# Geschwindigkeit "Vorgaukeln"



## Ichwarhier (18. Juni 2005)

Hallo! Ich habe einen Dartpfeil und eine scheibe "gemalt" und finde, dass es nicht besonders aussieht wie dart...
Der Pfeil hängt vor der Scheibe, gut... aber ich möchte, dass es aussieht, als ob der Pfeil darauf zurast und nicht, dass es aussieht als ob der Pfeil ein bisschen vor der Scheibe umhängt... 
Wie kann ich diesen Geschwindigkeitseffekt realisieren?
Ich nutze Photoshop CS 2
greetz, Christian


----------



## Alexander Groß (18. Juni 2005)

Poste doch mal das Bild.

Alex


----------



## regurge (18. Juni 2005)

am besten mit den Filtern, "Verwackelungseffekt", " Bewegungsunschärfe" und "Windeffekt" rumspielen.

 Hier ein paar Beispiele:


----------



## extracuriosity (18. Juni 2005)

Entweder mit Speedlines, wie im Comic.
 Oder, und das setzt vorraus, das sich der Pfeil auf einer seperaten Ebene befindet, mit dem Filter Bewegungsunschärfe. Damit würde ich ein deckungsgleiches Duplikat des Pfeils bearbeiten.

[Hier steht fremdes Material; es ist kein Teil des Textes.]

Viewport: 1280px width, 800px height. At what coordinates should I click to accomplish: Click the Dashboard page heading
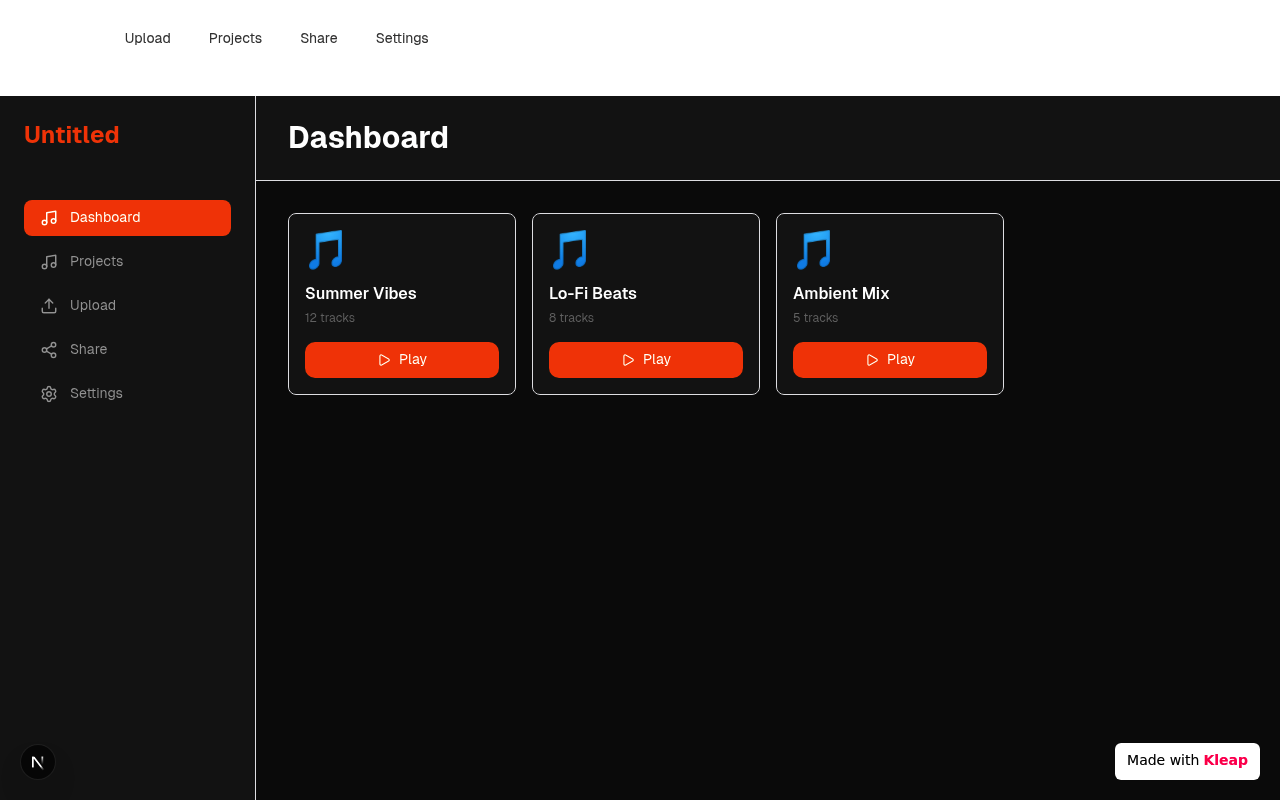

 EDIT: Ich hab´s nochmal ausporobiert und finde, die besten Ergebnisse erreicht man mit einem Teilduplikat (nur das Flight) des Pfeil, das nach hinten versetzt und mit einer Ebenenmaske weich ausgeblendet wird. Dazu eine kleine Bewegungsunschärfe beim Originalpfeil. Die in Flugrichtung nach vorn zeigenden Teile mit dem Protokollpinsel wieder von der Unschärfe befreien.


----------



## ShadowMan (18. Juni 2005)

Hi du!

Ich würde dir zur Bewegungsunschärfe raten. Diese wird auch in 3d-Animationen verwendet und erzielt auch in PS sehr gute Ergebnisse.

@extra: Entweder ist der ganze Pfeil unscharf, oder gar nichts. 

Lg,
Manuel ;-]


----------



## Ichwarhier (18. Juni 2005)

Danke für die vielen antworten ^^Ich werde es mal mit der Bewegungsunschärfe probieren, dann poste ich das Bild


----------



## extracuriosity (18. Juni 2005)

@shadow.
Klar ist das so. Aber der Bewegungsunschärfefilter erstreckt sich vom Obejekt aus gesehen in zwei Richtungen. Der Pfeil fliegt aber nur in eine. Deshalb hab ich vorne den Effekt wieder gelöscht.


----------



## ShadowMan (19. Juni 2005)

Ich sag ja auch nicht, dass du Unrecht hast. Keinesfalls 
Doch das ist die Theorie. Einen Pfeil könntest du mit deinem bloßen Auge jedenfalls niemals so wahr nehmen. Fakt ist, dass man dann wirklich alles nur verschwommen sieht. Sollte man mit einer Cam mitfahren, so ist logischerweise nur der Hintergrund verschwommen, das Objekt aber nicht. Bewegt man die Cam nicht mit, so ist das Objekt verschwommen. Diese ganzen Details auf dem Pfeil wirst du darauf aber niemals erkennen können.

Daher ist das 2te Ergebnis von regurge das beste...finde ich zumindest.

Liebe Grüße,
Manuel ;-]


----------